According to a Reuters survey, most analysts expect the US Federal Reserve (Fed/FED) to wait until 2023 to raise interest rates, but they say the greater risk to the US economy is the continued high inflation in the coming year .
Profile picture: May 2020, Washington, USA, Federal Reserve Headquarters. REUTERS/Kevin Lamarque
Although half of the members of the Federal Reserve’s Monetary Policy Committee predicted last month that the Federal Reserve will raise its benchmark interest rate next year, the federal funds rate, most analysts are more cautious.
The survey was conducted from October 12th to 18th.
“We continue to expect the Fed to remain patient. We continue to predict that the federal funds rate will not be raised before the end of 2023, but as more data comes out, the exact timing will largely depend on how the outlook evolves.” TD Securities (TD) Said Jim O’Sullivan, chief macro strategist of the United States at Securities.
Forty of 67 analysts predict that the federal funds rate will rise from the current level of 0-0.25% in 2023 or later, most of which will be concentrated in the first quarter of 2023. The remaining 27 analysts expect to raise interest rates before the end of next year.

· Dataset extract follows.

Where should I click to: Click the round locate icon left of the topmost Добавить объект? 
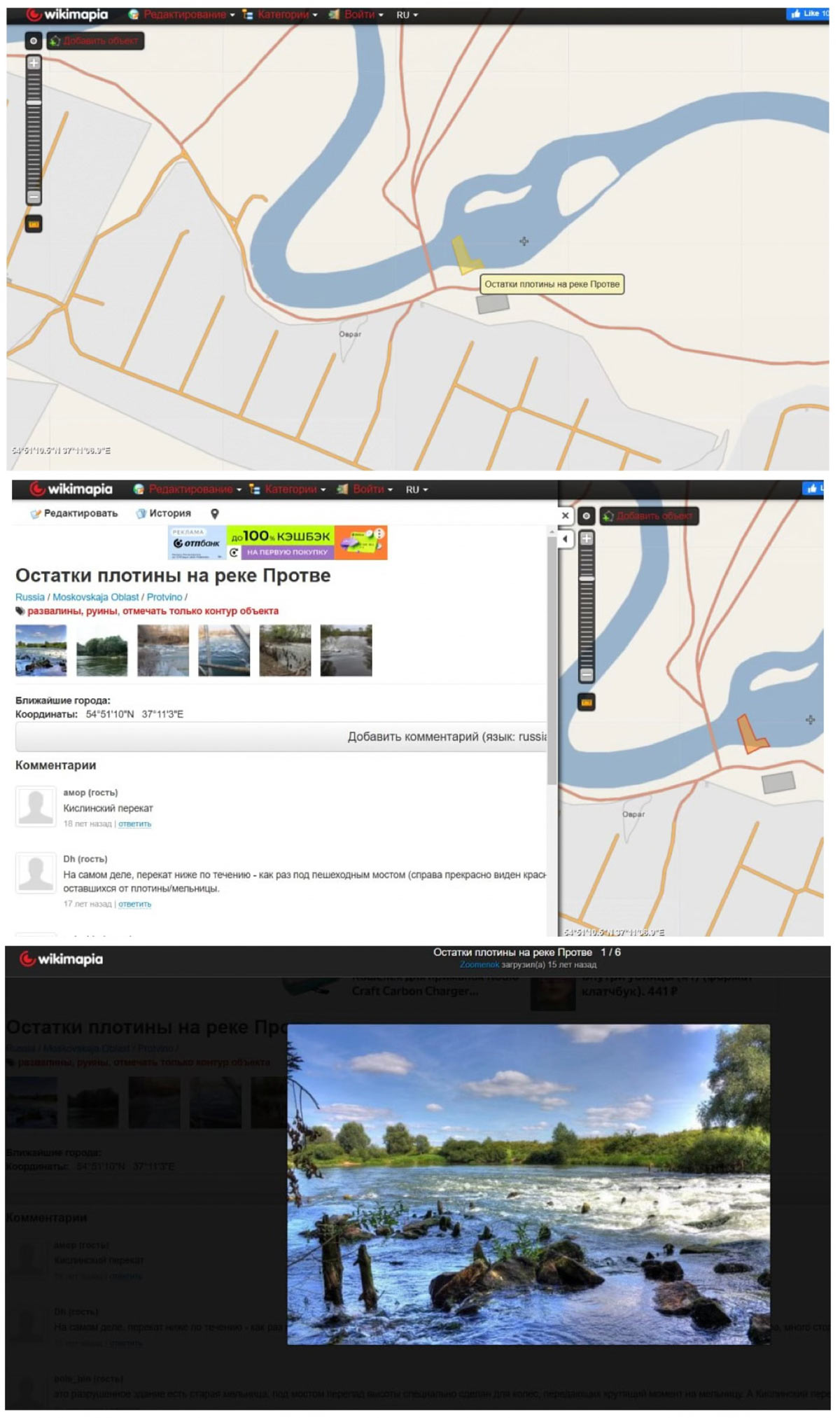pyautogui.click(x=34, y=41)
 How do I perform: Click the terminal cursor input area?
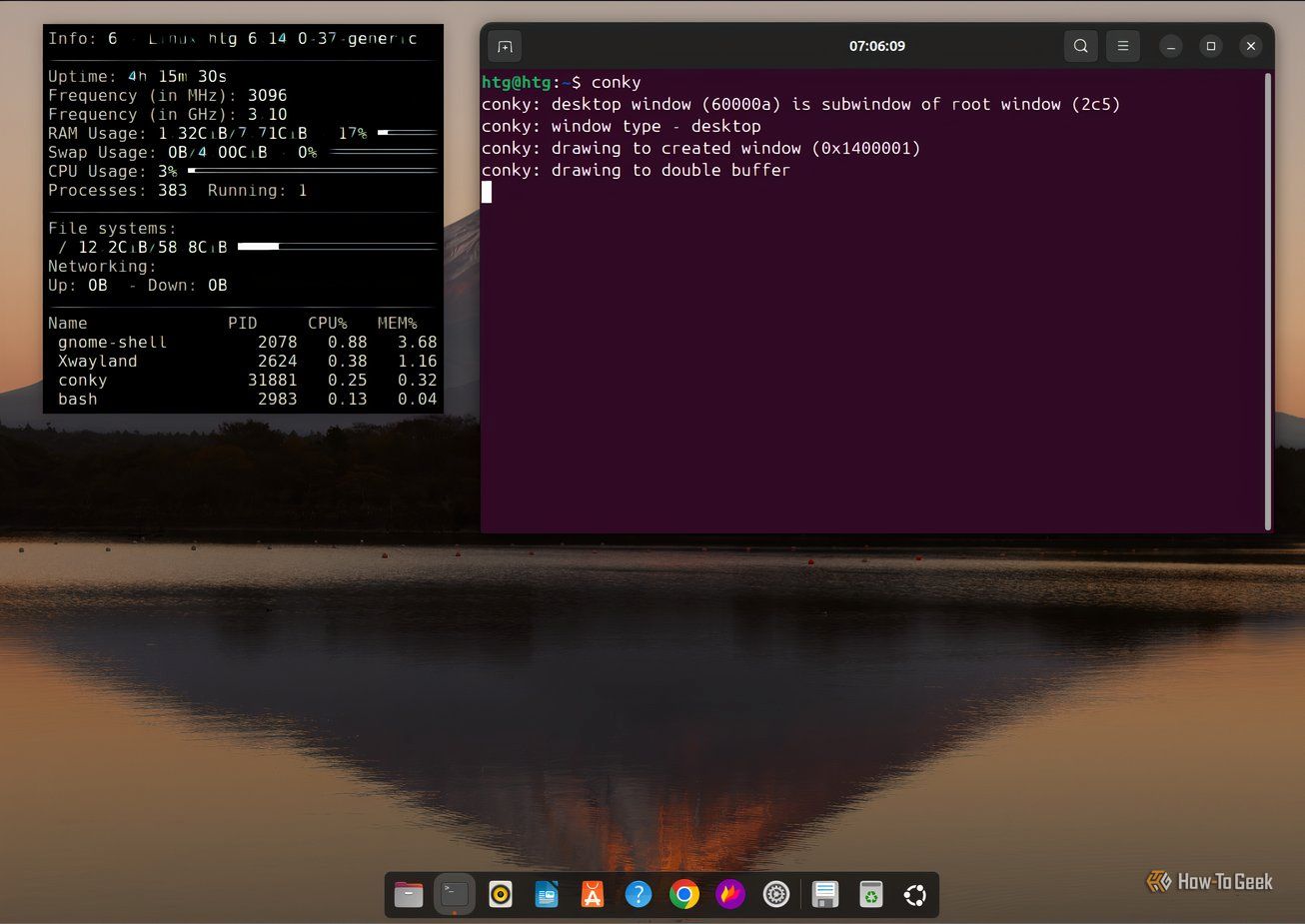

At a time when the global supply chain is disrupted by the new crown epidemic, causing widespread inventory shortages, pent-up consumer demand in the reopening economy is intensifying price pressures.
High inflation is a hidden concern for many central banks, some of which have raised interest rates or are close to raising interest rates to deal with it. The Fed is expected to announce next month that it will begin to reduce its monthly bond purchases by $120 billion.
Twenty-nine of the 37 analysts who responded said that the risk of the Fed’s first rate hike is that it may come earlier than they expected.
“Unfortunately, we suspect that supply chain issues and labor market shortages will be resolved soon, so the inflation rate will remain high throughout 2022. Given this situation, we expect to raise interest rates in September and December next year. “James Knightley, chief international analyst at ING, said.
22 of the 40 analysts who answered another question said that the more worrying issue for the U.S. economy in the coming year is the continued increase in inflation, and 30% of the analysts believe that they are more worried about the extent of the slowdown in growth. Greater than expected.
The Personal Consumption Expenditure (PCE) price index excluding food and energy is one of the important indicators of the Fed to measure inflation. The survey shows that the inflation indicator is expected to be higher than the target by the end of next year, but it will slow down along with economic growth in the second half of 2022.
“We slightly raised our core inflation estimates, reflecting the continued imbalance between supply and demand,” said O’Sullivan of TD Securities.
“Yes, inflation expectations in 2021 will continue to rise, but the Fed needs to adjust its policy appropriately based on the future direction of the economy rather than the current situation.”
The US economy grew at an annual rate of 6.7% in the second quarter. The growth rate in the third quarter is expected to slow to 3.8%, and this quarter is expected to grow by 5.0%. In contrast, the third and fourth quarter growth rates predicted in the September survey were 4.4% and 5.1%, respectively.
The average growth rate for next year is expected to be 4.0%, 2.5% in 2023, and 2.2% in 2024. The previous forecast was 4.2% growth in 2022 and 2.3% growth in 2023. The September survey did not request a forecast for 2024.
The dilemma faced by Fed policymakers is whether raising interest rates prematurely in order to prevent the inflation spiral is likely to sacrifice further employment growth. The task of Fed policymakers is to achieve inflation stability and full employment.
It is expected that the unemployment rate will hover between 3.6% and 4.7% before the second half of 2023. Only a few analysts predict that the unemployment rate will fall back to the level before the epidemic.